Urate uroliths, also referred to as calculi, are stones within the urinary tract composed of ammonium urate. Urate urolithiasis is uncommon in cats.
The average age of onset for cats with portosystemic shunts is less than one year, whereas the average age of onset for cats without portosystemic shunts is greater than three years of age. Clinical symptoms depend on the size and number of uroliths as well as their location within the urinary tract. Some affected animals may have no clinical symptoms.Causes Inborn errors of metabolism may predispose some animals to urate urolithiasis.
Cats with portosystemic shunts, which is an abnormal condition in which blood from the intestinal tract bypasses the liver and enters directly into the systemic circulation, also are predisposed to urate urolithiasis.
What to Watch For
Increased frequency of urination
Passage of small amounts of urine
Occasionally, nervous system abnormalities (dull mental attitude, head-pressing, seizures) may be observed in animals with portosystemic shunts.
Inability to urinate may be seen in animals with urethral obstruction. Urethral obstruction constitutes a medical emergency and you should take your pet to your veterinarian immediately.
Routine tests include a complete blood count (CBC), biochemical profile and urinalysis. Changes such as low blood urea nitrogen (BUN), low blood sugar, and low protein concentrations may be seen in animals with portosystemic shunts. Kidney impairment (high BUN and serum creatinine concentrations) may be seen in animals with urinary tract obstruction or related kidney disease. Urate crystals are present in the urine in some but not all cases.
Additional tests include:
Bile acid concentrations, taken before and after feeding, often are abnormally high in the blood of animals with portosystemic shunts.
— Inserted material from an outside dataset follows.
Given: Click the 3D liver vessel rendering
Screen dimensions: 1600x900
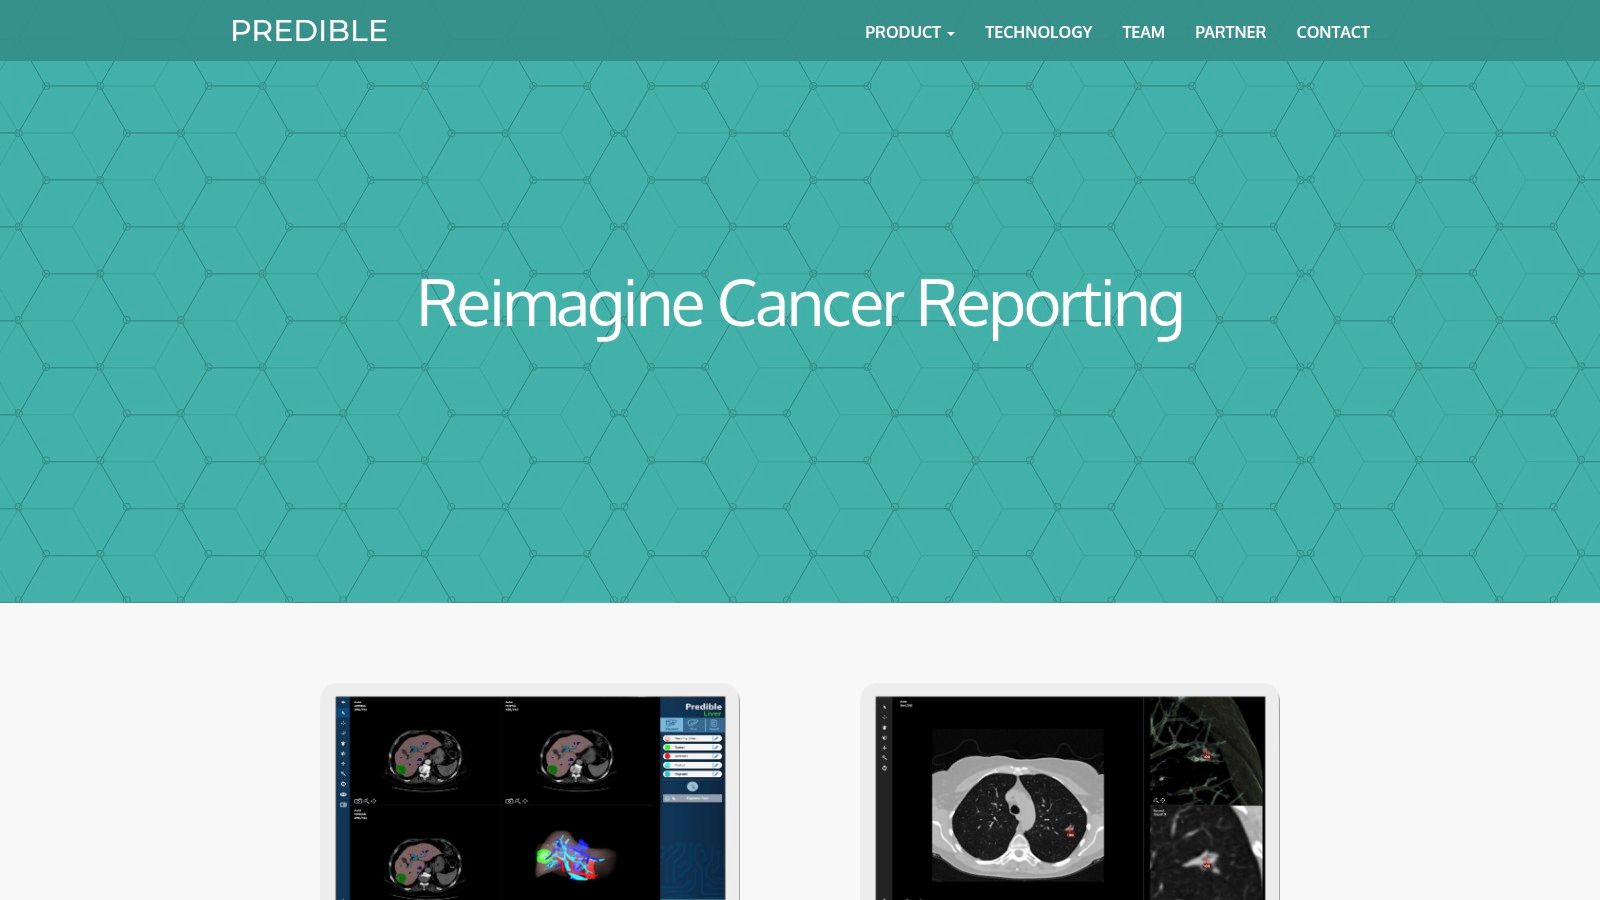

Urate calculi are radiolucent and usually cannot be identified on plain abdominal radiographs (X-rays). Abdominal ultrasonography may be helpful to detect calculi in the urinary tract but the type of calculi present cannot be detected by ultrasonography.
Contrast (dye) studies including an intravenous pyelogram, which evaluates the kidneys and ureters, or cystourethrogram, which evaluates the bladder and urethra, may be of benefit in identifying these calculi. Radiographic dye studies, however, cannot differentiate urate from cystine calculi. Identification of the crystal type in the stones requires submission of the stones to a special laboratory for analysis.
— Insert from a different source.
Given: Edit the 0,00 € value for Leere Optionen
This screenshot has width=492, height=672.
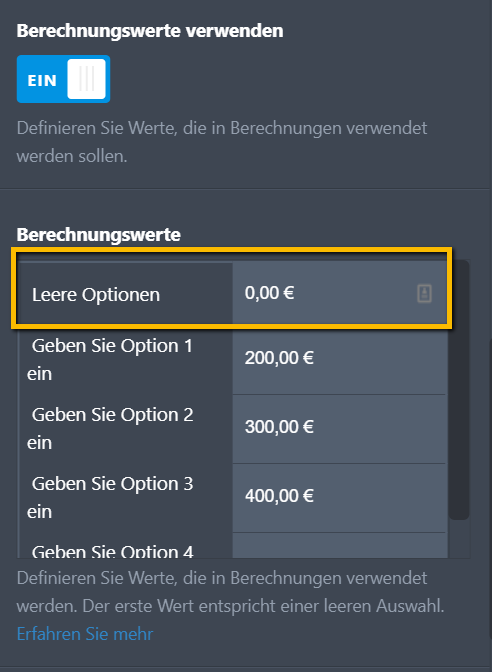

It is important to establish whether or not the affected animal is in need of emergency care or hospitalization. Examples of emergency situations include animals with urethral obstruction, severe kidney failure, and those with hepatic encephalopathy, which are nervous system signs secondary to a portosystemic shunt.
Surgical intervention depends upon the location and size of the calculi, in addition to the clinical symptoms present in the patient. In addition, surgical repair may be warranted in pets with portosystemic shunts.
Additional treatment includes:
Fluid and electrolyte therapy in dehydrated or systemically ill patients
Dietary therapy in some cases to facilitate dissolution of urate stones
Allopurinol. This medication inhibits the breakdown of the chemical precursors of urate and may be of benefit in patients with urate urolithiasis due to underlying metabolic abnormalities.
Home Care and Prevention
Administer as directed all medications prescribed by your veterinarian. Also, follow dietary and feeding recommendations and follow up with your veterinarian as directed. Recurrence of urate urolithiasis is common.
Consider special diets in those breeds with a predilection to urate calculi, specifically low protein alkalinizing diets that increase urine pH. If your pet is diagnosed with a portosystemic shunt, appropriate medical or surgical therapy should be instituted at once so as to reduce the risk of forming urate calculi.